Fragno

Testing

Testing Fragno fragments

Fragno provides comprehensive testing utilities to help you test your fragments without running a server. The createFragmentForTest function creates a test instance with type-safe route handling and response parsing.

Creating a Test Fragment

import { createFragmentForTest } from "@fragno-dev/core/test";
import { routes } from "./fragment-definition";

const fragment = createFragmentForTest(myFragmentDefinition, routes, {
  config: { apiKey: "test-key" },
  // Optional: override dependencies
  deps: { httpClient: mockHttpClient },
  // Optional: override services
  services: { getUserById: mockGetUserById },
});

Testing Route Handlers

The callRoute method executes routes by method and path, returning a typed discriminated union:

const response = await fragment.callRoute("POST", "/users/:id", {
  pathParams: { id: "123" },
  body: { name: "John" },
  query: { filter: "active" },
  headers: { authorization: "Bearer token" },
});

// Response is a discriminated union
assert(response.type === "json");
expect(response.status).toBe(200);
expect(response.data).toEqual({ id: "123", name: "John" });

The method and path parameters are strongly typed based on your fragment's routes, providing autocomplete and type checking.

Response Types

The callRoute method returns a discriminated union with four possible types:

JSON Response

assert(response.type === "json");
expect(response.status).toBe(200);
expect(response.headers).toBeInstanceOf(Headers);
expect(response.data).toEqual({ id: "123", name: "John" });

Streaming Response

assert(response.type === "jsonStream");
const items = [];
for await (const item of response.stream) {
  items.push(item);
}
expect(items).toEqual([...expected]);

Empty Response

assert(response.type === "empty");
expect(response.status).toBe(204);

Error Response

assert(response.type === "error");
expect(response.status).toBe(404);
expect(response.error).toEqual({
  message: "Not found",
  code: "NOT_FOUND",
});

Testing Database Fragments

For Fragments that use @fragno-dev/db, use createDatabaseFragmentForTest from @fragno-dev/test to automatically set up an in-memory database with migrations:

import { createDatabaseFragmentForTest } from "@fragno-dev/test";

const { fragment, test } = await createDatabaseFragmentForTest(
  myDatabaseFragmentDefinition,
  routes,
  {
    adapter: { type: "kysely-sqlite" },
    config: { apiKey: "test-key" },
    // Optional: migrate to specific schema version (defaults to latest)
    migrateToVersion: 2,
  },
);

// Access fragment methods as usual
await fragment.services.createUser({ name: "John" });

// Or test routes directly
const response = await fragment.callRoute("POST", "/users", {
  body: { name: "John" },
});

Cleanup

The test.cleanup() function closes database connections and deletes any database files created during testing.

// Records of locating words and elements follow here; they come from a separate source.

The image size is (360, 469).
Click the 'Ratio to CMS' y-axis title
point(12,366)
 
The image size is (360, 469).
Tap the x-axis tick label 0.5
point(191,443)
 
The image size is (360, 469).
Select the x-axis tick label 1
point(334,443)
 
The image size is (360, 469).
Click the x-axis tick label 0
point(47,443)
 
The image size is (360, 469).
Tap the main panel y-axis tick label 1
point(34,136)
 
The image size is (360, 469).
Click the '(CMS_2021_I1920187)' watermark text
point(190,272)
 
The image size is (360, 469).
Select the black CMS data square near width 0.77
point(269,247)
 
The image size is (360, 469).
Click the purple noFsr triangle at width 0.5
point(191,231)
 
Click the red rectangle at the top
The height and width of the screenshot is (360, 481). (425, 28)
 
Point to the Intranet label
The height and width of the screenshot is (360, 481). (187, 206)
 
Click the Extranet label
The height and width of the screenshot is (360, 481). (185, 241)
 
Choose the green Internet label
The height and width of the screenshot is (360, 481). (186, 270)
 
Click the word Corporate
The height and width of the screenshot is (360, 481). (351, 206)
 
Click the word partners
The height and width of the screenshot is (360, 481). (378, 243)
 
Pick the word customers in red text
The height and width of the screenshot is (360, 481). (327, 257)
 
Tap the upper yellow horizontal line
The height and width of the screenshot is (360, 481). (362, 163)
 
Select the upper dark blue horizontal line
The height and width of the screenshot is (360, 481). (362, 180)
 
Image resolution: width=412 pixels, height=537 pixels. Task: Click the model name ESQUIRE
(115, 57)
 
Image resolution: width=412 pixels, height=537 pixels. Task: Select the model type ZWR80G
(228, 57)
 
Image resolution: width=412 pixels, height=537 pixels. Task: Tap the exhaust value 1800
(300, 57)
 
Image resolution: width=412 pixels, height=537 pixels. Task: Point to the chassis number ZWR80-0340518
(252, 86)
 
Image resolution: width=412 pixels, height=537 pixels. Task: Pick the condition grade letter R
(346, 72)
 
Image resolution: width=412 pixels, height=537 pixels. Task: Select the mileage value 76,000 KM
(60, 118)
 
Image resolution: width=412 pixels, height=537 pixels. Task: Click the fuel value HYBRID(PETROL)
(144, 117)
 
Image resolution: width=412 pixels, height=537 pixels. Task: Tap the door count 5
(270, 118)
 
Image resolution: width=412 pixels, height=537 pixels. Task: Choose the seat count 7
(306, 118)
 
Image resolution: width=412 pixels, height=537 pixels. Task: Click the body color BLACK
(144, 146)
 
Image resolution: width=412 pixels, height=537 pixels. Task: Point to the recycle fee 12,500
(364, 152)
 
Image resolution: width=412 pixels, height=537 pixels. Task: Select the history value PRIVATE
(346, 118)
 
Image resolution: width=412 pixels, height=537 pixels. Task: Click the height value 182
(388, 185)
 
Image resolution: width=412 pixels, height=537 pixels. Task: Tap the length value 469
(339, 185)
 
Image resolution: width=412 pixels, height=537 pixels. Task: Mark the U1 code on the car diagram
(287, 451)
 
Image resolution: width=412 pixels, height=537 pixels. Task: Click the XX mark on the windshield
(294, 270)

This is useful in afterAll hooks to clean up resources:

describe("User tests", () => {
  const { fragment, test } = await createDatabaseFragmentForTest(authFragmentDefinition, routes, {
    adapter: { type: "kysely-sqlite" },
  });

  afterAll(async () => {
    await test.cleanup();
  });

  it("test 1", async () => {
    const response = await fragment.callRoute("POST", "/users", {
      body: { name: "Alice" },
    });
    expect(response.type).toBe("json");
  });
});

Fragments tested in this way use an in-memory SQLite database with migrations automatically applied. This means that you can directly test the data layer of your Fragment.